Extracted records
# # #
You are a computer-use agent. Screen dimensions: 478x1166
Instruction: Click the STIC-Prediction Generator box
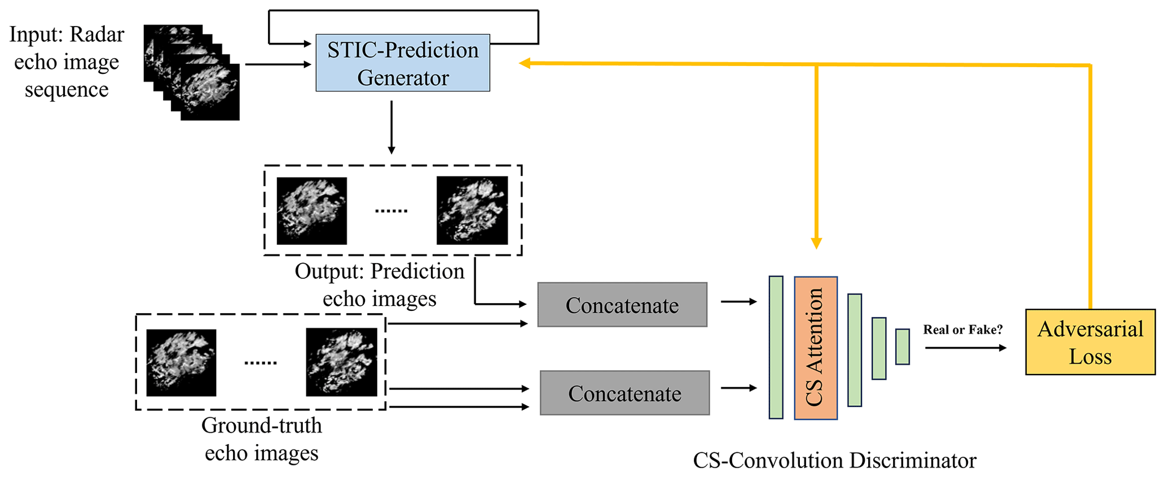(402, 63)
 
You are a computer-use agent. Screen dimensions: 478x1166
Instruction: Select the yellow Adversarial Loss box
(1090, 342)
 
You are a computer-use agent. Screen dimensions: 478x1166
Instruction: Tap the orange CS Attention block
(815, 348)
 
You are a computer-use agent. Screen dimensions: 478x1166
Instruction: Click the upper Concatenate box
(622, 305)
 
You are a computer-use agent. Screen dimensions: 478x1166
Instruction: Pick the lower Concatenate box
(624, 393)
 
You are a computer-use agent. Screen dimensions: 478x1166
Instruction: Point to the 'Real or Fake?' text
(962, 330)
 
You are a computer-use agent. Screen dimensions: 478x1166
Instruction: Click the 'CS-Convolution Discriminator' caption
(834, 461)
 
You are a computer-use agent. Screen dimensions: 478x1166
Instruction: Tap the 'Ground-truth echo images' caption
(261, 439)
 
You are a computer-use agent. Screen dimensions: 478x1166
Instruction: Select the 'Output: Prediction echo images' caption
(380, 285)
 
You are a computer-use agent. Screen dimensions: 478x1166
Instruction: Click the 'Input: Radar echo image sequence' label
(67, 62)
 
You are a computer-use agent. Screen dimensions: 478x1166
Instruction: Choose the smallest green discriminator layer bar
(902, 347)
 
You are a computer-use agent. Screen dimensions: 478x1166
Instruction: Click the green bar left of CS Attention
(776, 347)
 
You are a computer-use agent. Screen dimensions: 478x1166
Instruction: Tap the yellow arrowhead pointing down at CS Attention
(816, 243)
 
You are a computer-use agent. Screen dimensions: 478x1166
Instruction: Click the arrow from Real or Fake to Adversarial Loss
(965, 348)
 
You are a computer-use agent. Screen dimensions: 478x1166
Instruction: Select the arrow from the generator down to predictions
(391, 128)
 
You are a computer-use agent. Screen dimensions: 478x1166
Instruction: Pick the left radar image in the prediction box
(311, 211)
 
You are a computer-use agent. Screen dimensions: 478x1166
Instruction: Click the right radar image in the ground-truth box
(341, 362)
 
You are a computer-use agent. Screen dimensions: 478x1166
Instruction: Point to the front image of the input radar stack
(210, 92)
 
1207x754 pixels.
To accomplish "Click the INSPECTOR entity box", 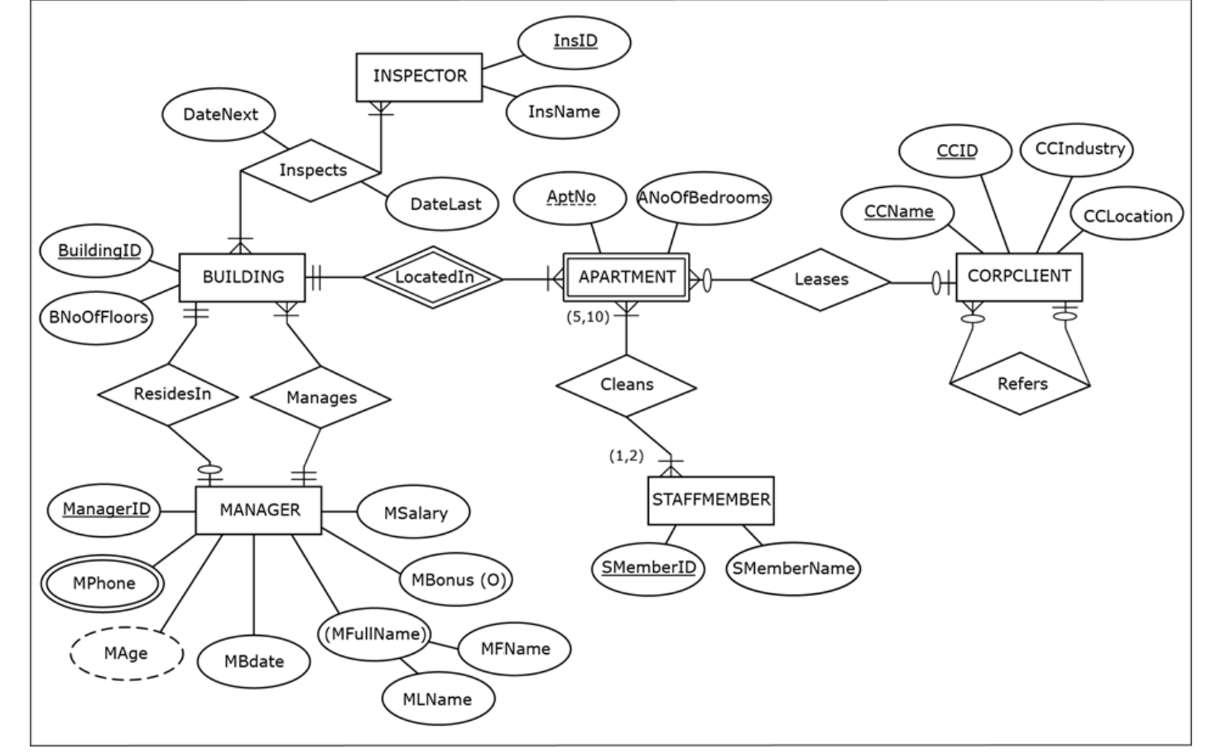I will point(419,77).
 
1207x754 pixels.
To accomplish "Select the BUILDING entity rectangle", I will point(243,277).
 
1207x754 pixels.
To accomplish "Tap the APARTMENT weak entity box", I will point(626,277).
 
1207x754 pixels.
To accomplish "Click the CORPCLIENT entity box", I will point(1018,276).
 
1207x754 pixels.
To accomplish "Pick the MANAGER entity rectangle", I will point(259,510).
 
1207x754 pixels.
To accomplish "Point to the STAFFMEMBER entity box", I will point(710,500).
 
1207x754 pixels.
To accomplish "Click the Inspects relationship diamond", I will point(312,170).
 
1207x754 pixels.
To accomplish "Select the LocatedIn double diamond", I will point(434,277).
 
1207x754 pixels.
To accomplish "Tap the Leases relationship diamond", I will point(820,280).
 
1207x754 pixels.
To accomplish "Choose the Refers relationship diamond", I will point(1022,384).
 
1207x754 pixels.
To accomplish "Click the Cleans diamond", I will point(627,385).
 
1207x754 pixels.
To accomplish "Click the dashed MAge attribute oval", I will point(126,654).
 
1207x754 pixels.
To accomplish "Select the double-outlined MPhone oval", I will point(103,584).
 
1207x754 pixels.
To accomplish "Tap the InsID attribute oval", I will point(575,41).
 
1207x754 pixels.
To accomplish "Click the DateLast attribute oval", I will point(445,204).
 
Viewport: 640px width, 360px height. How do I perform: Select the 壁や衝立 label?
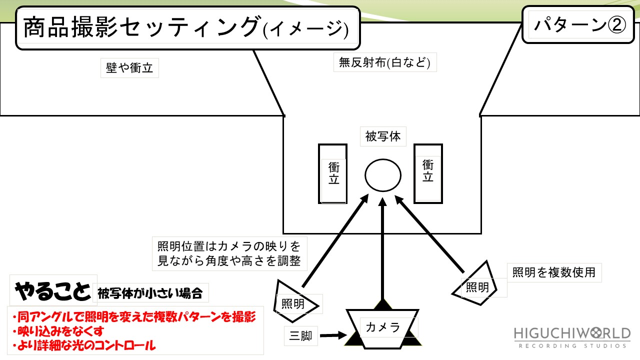click(130, 68)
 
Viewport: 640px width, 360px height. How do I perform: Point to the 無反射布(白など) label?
click(384, 63)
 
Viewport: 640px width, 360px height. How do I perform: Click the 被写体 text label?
click(383, 136)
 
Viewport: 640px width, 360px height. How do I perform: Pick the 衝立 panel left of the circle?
click(333, 174)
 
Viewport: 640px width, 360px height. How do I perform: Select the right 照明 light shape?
click(476, 285)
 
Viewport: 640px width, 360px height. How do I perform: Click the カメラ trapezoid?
click(383, 328)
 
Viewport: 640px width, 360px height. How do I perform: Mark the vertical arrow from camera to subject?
click(383, 250)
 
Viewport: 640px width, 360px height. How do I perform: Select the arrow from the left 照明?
click(335, 240)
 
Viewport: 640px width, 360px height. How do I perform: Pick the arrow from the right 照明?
click(431, 235)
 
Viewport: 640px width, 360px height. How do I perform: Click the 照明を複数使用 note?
click(554, 272)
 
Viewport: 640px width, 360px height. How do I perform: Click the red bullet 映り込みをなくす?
click(60, 330)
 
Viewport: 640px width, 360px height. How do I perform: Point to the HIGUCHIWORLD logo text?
click(572, 334)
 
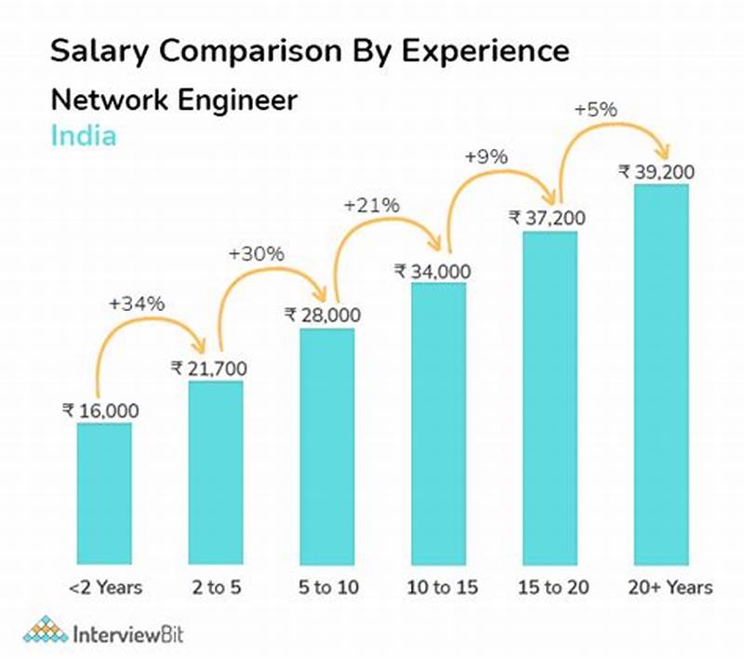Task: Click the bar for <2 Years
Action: click(x=104, y=493)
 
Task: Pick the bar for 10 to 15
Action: click(x=439, y=424)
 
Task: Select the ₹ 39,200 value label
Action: click(x=657, y=172)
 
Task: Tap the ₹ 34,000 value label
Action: click(x=432, y=271)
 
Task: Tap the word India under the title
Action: click(x=83, y=136)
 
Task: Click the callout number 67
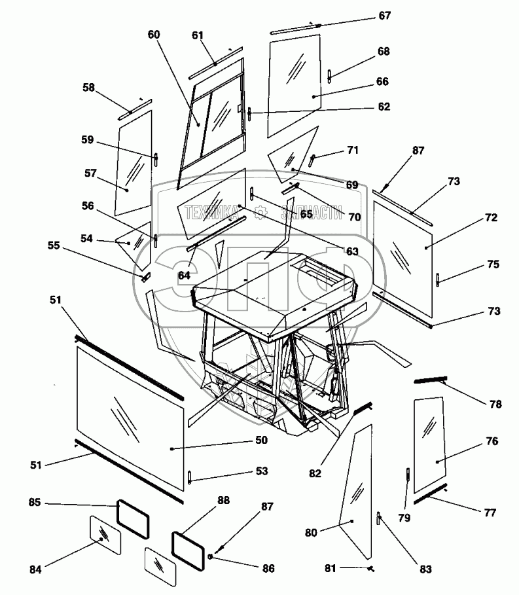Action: pyautogui.click(x=384, y=16)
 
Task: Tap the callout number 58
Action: pyautogui.click(x=89, y=87)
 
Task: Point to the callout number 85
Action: pyautogui.click(x=35, y=503)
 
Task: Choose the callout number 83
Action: pyautogui.click(x=426, y=569)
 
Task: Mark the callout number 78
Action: pyautogui.click(x=494, y=404)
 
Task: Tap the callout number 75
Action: pyautogui.click(x=493, y=264)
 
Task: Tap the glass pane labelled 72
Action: pyautogui.click(x=403, y=252)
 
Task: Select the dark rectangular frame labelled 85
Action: pyautogui.click(x=133, y=519)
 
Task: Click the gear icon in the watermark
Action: pyautogui.click(x=260, y=213)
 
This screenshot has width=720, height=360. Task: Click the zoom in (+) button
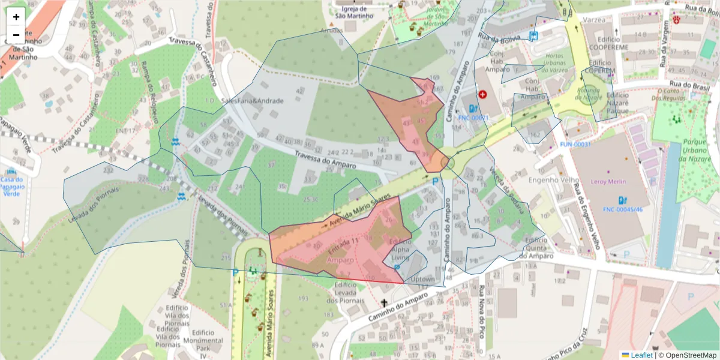pyautogui.click(x=16, y=17)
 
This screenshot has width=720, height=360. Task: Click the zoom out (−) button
pyautogui.click(x=16, y=35)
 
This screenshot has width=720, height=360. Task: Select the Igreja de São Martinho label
pyautogui.click(x=353, y=12)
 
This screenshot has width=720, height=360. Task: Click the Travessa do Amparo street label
pyautogui.click(x=325, y=159)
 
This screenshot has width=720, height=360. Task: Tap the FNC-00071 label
pyautogui.click(x=475, y=118)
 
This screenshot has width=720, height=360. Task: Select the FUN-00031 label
pyautogui.click(x=575, y=145)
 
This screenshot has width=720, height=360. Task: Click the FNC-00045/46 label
pyautogui.click(x=623, y=209)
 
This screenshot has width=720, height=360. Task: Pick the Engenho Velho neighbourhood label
pyautogui.click(x=553, y=180)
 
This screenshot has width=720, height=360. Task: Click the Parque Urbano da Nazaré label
pyautogui.click(x=698, y=149)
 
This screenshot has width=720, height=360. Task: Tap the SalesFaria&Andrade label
pyautogui.click(x=252, y=101)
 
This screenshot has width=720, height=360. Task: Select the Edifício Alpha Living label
pyautogui.click(x=400, y=250)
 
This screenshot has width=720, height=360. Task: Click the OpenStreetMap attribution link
pyautogui.click(x=687, y=355)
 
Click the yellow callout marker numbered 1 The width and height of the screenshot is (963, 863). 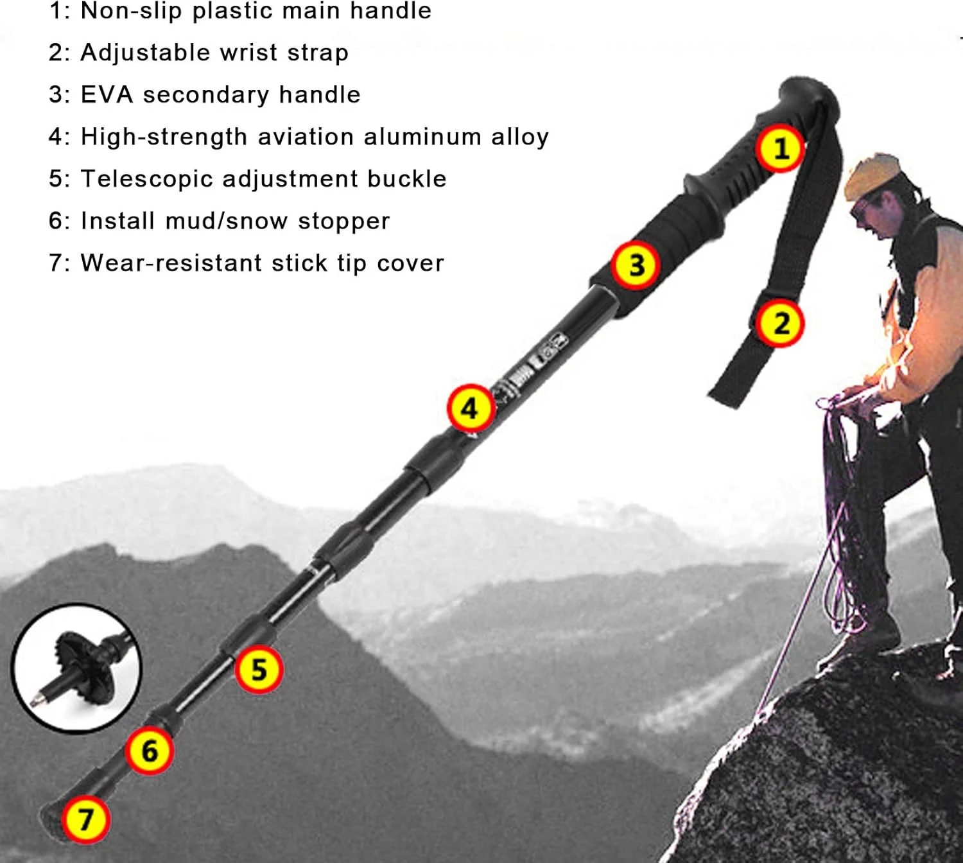[x=781, y=148]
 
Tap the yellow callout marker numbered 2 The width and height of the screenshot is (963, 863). [x=779, y=324]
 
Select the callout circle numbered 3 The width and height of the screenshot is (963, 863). [x=636, y=265]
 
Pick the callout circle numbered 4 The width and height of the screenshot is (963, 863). [x=471, y=408]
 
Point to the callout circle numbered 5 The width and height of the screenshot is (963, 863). [x=259, y=670]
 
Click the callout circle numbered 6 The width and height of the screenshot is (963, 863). [x=149, y=751]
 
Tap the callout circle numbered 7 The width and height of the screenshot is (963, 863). [x=85, y=819]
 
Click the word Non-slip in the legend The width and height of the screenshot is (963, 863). [x=132, y=10]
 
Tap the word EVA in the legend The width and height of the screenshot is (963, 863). [x=107, y=94]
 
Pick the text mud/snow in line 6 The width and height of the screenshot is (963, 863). [x=227, y=221]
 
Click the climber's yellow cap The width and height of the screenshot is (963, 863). [x=872, y=177]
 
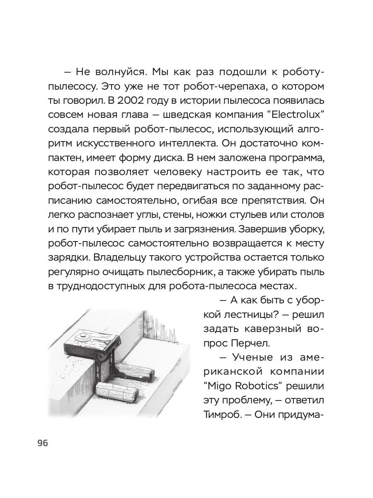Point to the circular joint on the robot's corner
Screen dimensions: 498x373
(x=100, y=356)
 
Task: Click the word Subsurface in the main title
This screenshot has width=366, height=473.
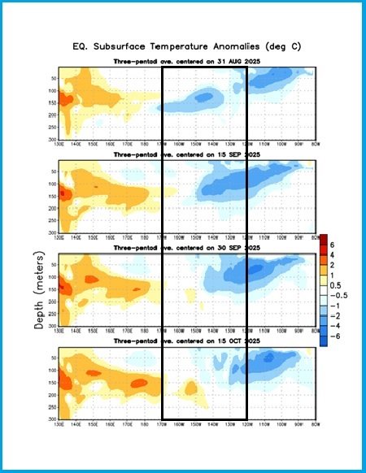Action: pyautogui.click(x=151, y=47)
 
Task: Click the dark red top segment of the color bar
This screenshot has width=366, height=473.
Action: pyautogui.click(x=324, y=239)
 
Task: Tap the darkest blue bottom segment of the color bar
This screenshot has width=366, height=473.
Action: pyautogui.click(x=324, y=339)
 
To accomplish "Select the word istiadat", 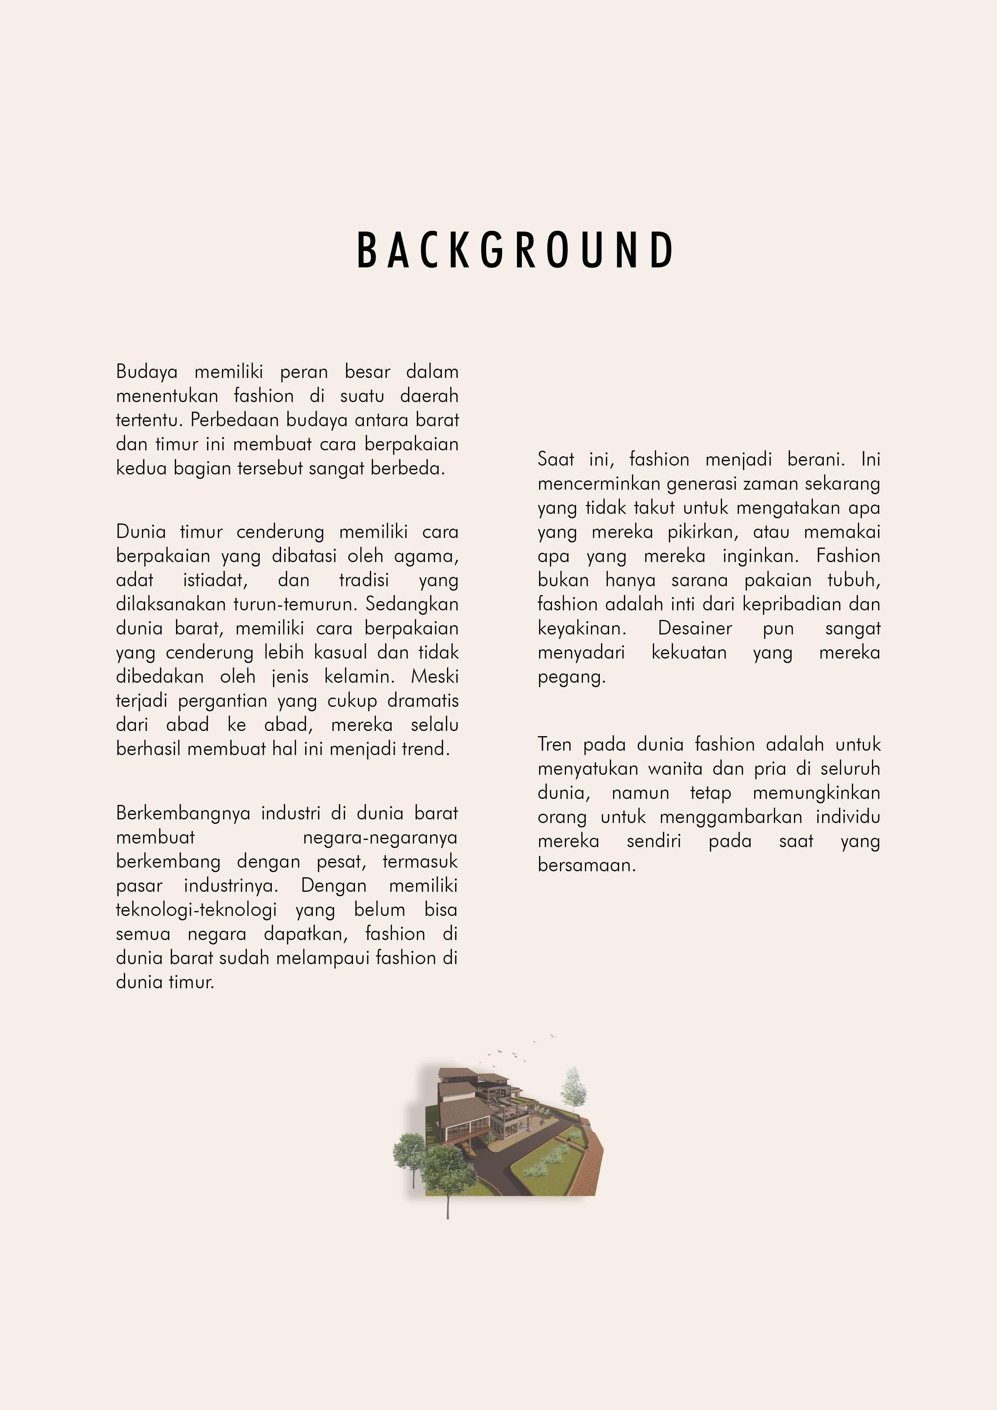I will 215,580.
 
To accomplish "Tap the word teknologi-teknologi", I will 196,909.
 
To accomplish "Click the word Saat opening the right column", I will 555,460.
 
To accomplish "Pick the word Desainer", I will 695,628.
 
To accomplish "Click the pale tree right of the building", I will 573,1090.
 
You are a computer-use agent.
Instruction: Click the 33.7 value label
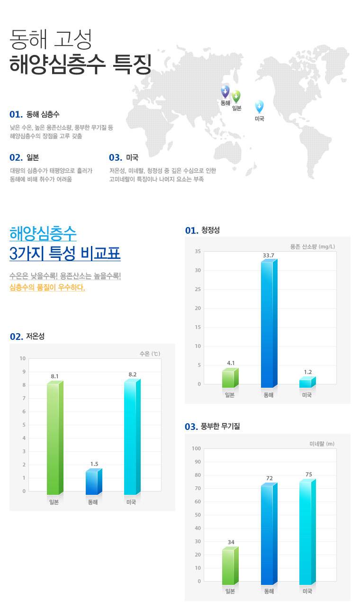[269, 255]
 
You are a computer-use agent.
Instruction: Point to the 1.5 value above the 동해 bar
[94, 464]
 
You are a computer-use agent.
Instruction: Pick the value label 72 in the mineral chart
[270, 478]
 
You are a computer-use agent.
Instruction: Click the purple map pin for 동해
[225, 91]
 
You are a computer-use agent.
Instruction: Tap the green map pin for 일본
[236, 96]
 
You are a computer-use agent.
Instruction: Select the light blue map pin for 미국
[259, 106]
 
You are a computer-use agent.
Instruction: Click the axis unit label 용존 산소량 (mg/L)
[313, 246]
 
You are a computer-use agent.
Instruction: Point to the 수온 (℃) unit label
[150, 354]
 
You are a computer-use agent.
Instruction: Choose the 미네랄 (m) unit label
[322, 444]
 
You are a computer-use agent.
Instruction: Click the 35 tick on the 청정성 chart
[198, 251]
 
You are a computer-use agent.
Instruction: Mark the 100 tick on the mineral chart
[196, 448]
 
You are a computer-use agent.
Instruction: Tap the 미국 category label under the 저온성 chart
[131, 502]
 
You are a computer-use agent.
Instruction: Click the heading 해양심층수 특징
[80, 64]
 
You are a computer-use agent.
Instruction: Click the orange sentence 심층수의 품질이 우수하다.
[47, 287]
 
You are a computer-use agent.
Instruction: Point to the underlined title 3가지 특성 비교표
[65, 254]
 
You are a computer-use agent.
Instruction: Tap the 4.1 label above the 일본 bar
[231, 363]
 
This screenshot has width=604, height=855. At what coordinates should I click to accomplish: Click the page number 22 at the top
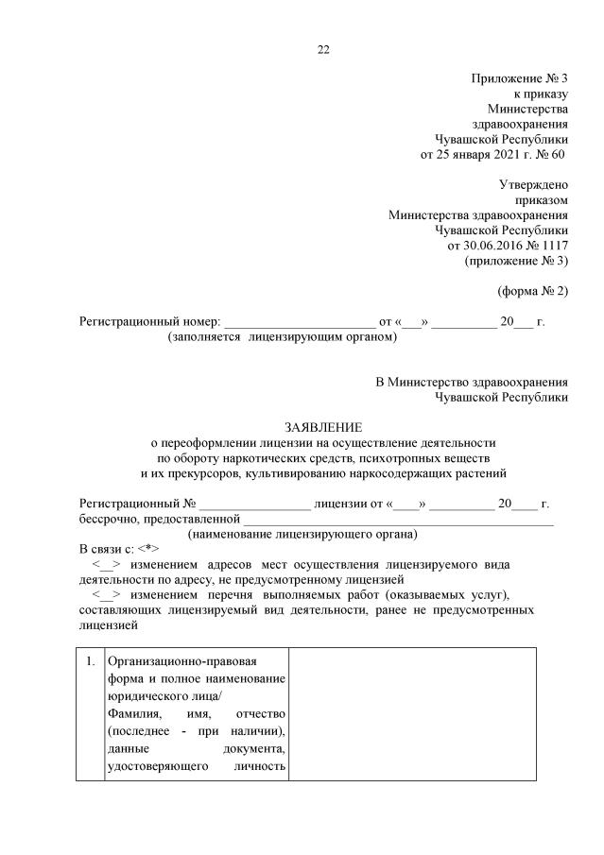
# # #
Job:
Write out the listing again from its first line down to the line that contains "(1090, 342)", substituting "Reconstruction Loss" for "Adversarial Loss" and keeping everything else unchanged. Omit the pictures.

Solved exercise:
You are a computer-use agent. Screen dimensions: 478x1166
Instruction: Click the STIC-Prediction Generator box
(402, 63)
 
You are a computer-use agent. Screen dimensions: 478x1166
Instruction: Select the yellow Reconstruction Loss box
(1090, 342)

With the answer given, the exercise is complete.